[Collection entries]
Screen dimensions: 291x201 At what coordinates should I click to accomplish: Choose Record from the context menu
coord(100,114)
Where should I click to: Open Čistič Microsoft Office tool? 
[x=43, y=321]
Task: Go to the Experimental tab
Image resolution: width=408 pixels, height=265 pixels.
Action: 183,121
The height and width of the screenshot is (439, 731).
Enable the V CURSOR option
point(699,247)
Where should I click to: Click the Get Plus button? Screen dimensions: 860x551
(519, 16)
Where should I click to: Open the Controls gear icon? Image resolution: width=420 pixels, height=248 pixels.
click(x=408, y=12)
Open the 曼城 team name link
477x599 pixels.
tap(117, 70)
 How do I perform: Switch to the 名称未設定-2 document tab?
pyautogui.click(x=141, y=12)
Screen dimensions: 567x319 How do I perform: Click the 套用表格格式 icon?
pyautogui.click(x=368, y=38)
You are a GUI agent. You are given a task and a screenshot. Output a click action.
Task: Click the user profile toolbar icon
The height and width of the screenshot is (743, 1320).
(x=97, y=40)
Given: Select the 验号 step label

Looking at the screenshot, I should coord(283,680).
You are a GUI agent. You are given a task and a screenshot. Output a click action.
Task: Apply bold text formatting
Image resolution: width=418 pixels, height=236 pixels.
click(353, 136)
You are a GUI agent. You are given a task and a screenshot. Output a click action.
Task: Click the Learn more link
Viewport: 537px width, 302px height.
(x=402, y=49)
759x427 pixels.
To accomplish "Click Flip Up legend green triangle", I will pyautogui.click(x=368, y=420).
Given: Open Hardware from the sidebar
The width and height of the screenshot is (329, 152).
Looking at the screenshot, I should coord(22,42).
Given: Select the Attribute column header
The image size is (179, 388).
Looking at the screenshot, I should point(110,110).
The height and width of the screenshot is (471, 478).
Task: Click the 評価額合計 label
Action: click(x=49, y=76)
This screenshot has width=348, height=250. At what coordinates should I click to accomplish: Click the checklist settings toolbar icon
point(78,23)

THE PROBLEM:
Rewrite all of the entries above, replacing each occurrence of "Where should I click to" with "Where do I click to" and leaving everything else unchanged.

SOLUTION:
Screen dimensions: 291x201 At what coordinates should I click to accomplish: Choose Record from the context menu
coord(100,114)
Where do I click to: Open Čistič Microsoft Office tool? 
[x=43, y=321]
Task: Go to the Experimental tab
Image resolution: width=408 pixels, height=265 pixels.
Action: 183,121
The height and width of the screenshot is (439, 731).
Enable the V CURSOR option
point(699,247)
Where do I click to: Click the Get Plus button? Screen dimensions: 860x551
(519, 16)
Where do I click to: Open the Controls gear icon? Image resolution: width=420 pixels, height=248 pixels.
click(x=408, y=12)
Open the 曼城 team name link
477x599 pixels.
tap(117, 70)
 How do I perform: Switch to the 名称未設定-2 document tab?
pyautogui.click(x=141, y=12)
Screen dimensions: 567x319 How do I perform: Click the 套用表格格式 icon?
pyautogui.click(x=368, y=38)
You are a GUI agent. You are given a task and a screenshot. Output a click action.
Task: Click the user profile toolbar icon
The height and width of the screenshot is (743, 1320).
(x=97, y=40)
Given: Select the 验号 step label

Looking at the screenshot, I should coord(283,680).
You are a GUI agent. You are given a task and a screenshot. Output a click action.
Task: Apply bold text formatting
Image resolution: width=418 pixels, height=236 pixels.
click(353, 136)
You are a GUI agent. You are given a task and a screenshot. Output a click action.
Task: Click the Learn more link
Viewport: 537px width, 302px height.
(x=402, y=49)
759x427 pixels.
To accomplish "Click Flip Up legend green triangle", I will pyautogui.click(x=368, y=420).
Given: Open Hardware from the sidebar
The width and height of the screenshot is (329, 152).
Looking at the screenshot, I should coord(22,42).
Given: Select the Attribute column header
The image size is (179, 388).
Looking at the screenshot, I should point(110,110).
The height and width of the screenshot is (471, 478).
Task: Click the 評価額合計 label
Action: click(x=49, y=76)
This screenshot has width=348, height=250. At what coordinates should I click to accomplish: Click the checklist settings toolbar icon
point(78,23)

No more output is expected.